Theodore Ts'o: Updated Linux 2.4 issues page

Aug 21, 2000, 06:50 (0 Talkback[s])
Date: Sun, 20 Aug 2000 04:26:58 -0400
From: Theodore Ts'o tytso@mit.edu
To: linux-kernel@vger.kernel.org
Subject: Updated Linux 2.4 issues page

OK, here's the latest Linux 2.4 issues/bug list, to celebrate the
rebirth of the linux-kernel list.  :-)

As always, please let me know if there are any corrections that need to
be made to this list, and remember that the version of at the web page
http://linux24.sourceforge.net may be more recent than this e-mail


                                                - Ted

                         Linux 2.4 Status/TODO Page

   This list is almost always out of date, by definition, since kernel
   development moves so quickly.

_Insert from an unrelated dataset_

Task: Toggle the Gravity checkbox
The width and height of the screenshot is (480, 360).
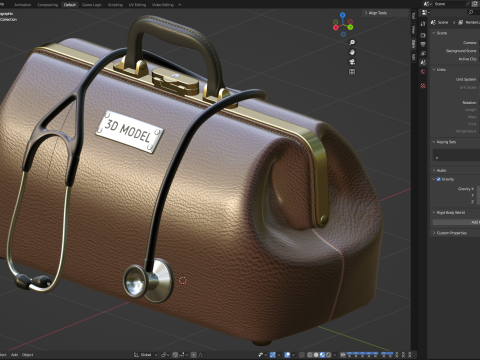Action: pos(439,179)
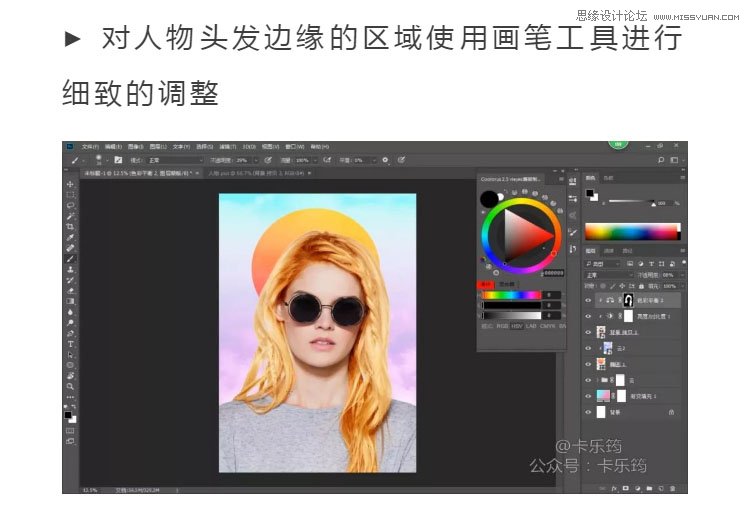Toggle visibility of the 背景 layer

click(588, 411)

I try to keep it as up to date as
   possible, though.  Please send updates to tytso@mit.edu.

   Every few days or so, I periodically send updated versions of this
   list to the linux-kernel list, but you should consult
   http://linux24.sourceforge.net to get the latest information.

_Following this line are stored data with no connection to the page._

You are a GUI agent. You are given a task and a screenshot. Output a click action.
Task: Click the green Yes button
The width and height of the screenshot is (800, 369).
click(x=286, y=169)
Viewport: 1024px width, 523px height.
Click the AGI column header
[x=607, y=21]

   Last modified: [tytso:20000820.0315EDT]

   Hopefully up to date as of: test7-pre5

1. Should Be Fixed (Confirmation Wanted)

     * Fbcon races (cursor problems when running continual streaming
       output mixed with printk + races when switching from X while doing
       continuous rapid printing --- Alan)

2. Capable Of Corrupting Your FS

     * Use PCI DMA by default in IDE is unsafe (must not do so on via
       VPx, x < 3) (requires chipset tuning to be enabled according to
       Andre Hedrick --- we need to turn this on by default -- TYT)
     * Fix the OOPS in usb-storage from the error-recovery handler.
       (reported by Matthew Dharm)
     * Innd data corruption, probably caused by bug in filemap.c? (Rik
       van Riel)

3. Security

     * Fix module remove race bug (still to be done: TTY, ldisc, I2C,
       video_device - Al Viro) (Rogier Wolff will handle ATM) (ipchains
       modules -- Rusty)

4. Boot Time Failures

     * Use PCI DMA 'lost interrupt' problem with some hw [which ?] (NEC
       Versa LX with PIIX tuning)
     * HT6560/UMC8672 ide sets up stuff too early (before region stuff
       can be done)
     * Crashes on boot on some Compaqs ? (may be fixed)
     * Boot hangs on a range of Dell docking stations (Latitude)
          + Almost certainly related: PCI code doesn't see devices behind
            DECchip 21150 PCI bridges (used in Dell Latitude). Reported
            by Simon Trimmer .
          + Derek Fawcus at Cisco reports similar problems with Toshiba
            Tecra 8000 attached to the DeskStation V+ docking station.
            (once again, caused by bridge returning 0 when reading the
            I/O base/limit and Memory base/limit registers which confuses
            the new PCI resource code).
     * Some Ultra-I sbus sparc64 systems fail to boot since 2.4.0-test3,
       may be due to specific memory configurations.
     * IBM Thinkpad 390 won't boot since 2.3.11 (See Decklin Foster for
       more info)

5. Compile errors

     * netfilter doesn't compile correctly (test7-pre3, reported by Pau
     * If all the ISO NLS's are modules, there can be an undefined ref to
       CONFIG_NLS_DEFAULT in inode.c (Dale Amon)

6. In Progress

     * Finish I2O merge (Intel/Alan)
     * Restore O_SYNC functionality (Stephen) - core code and ext2 done
     * Fix all remaining PCI code to use pci_enable_device (mostly done)
     * Fix, um, interesting races around dup2() and friends. (Al Viro)
     * Finish the audit/code review of the code dealing with descriptor
       tables. (Al Viro)
     * NCR5380 isnt smp safe (Frank Davis)
     * DMFE is not SMP safe (Frank Davis)
     * Audit all char and block drivers to ensure they are safe with the
       2.3 locking - a lot of them are not especially on the
       read()/write() path. (Frank Davis)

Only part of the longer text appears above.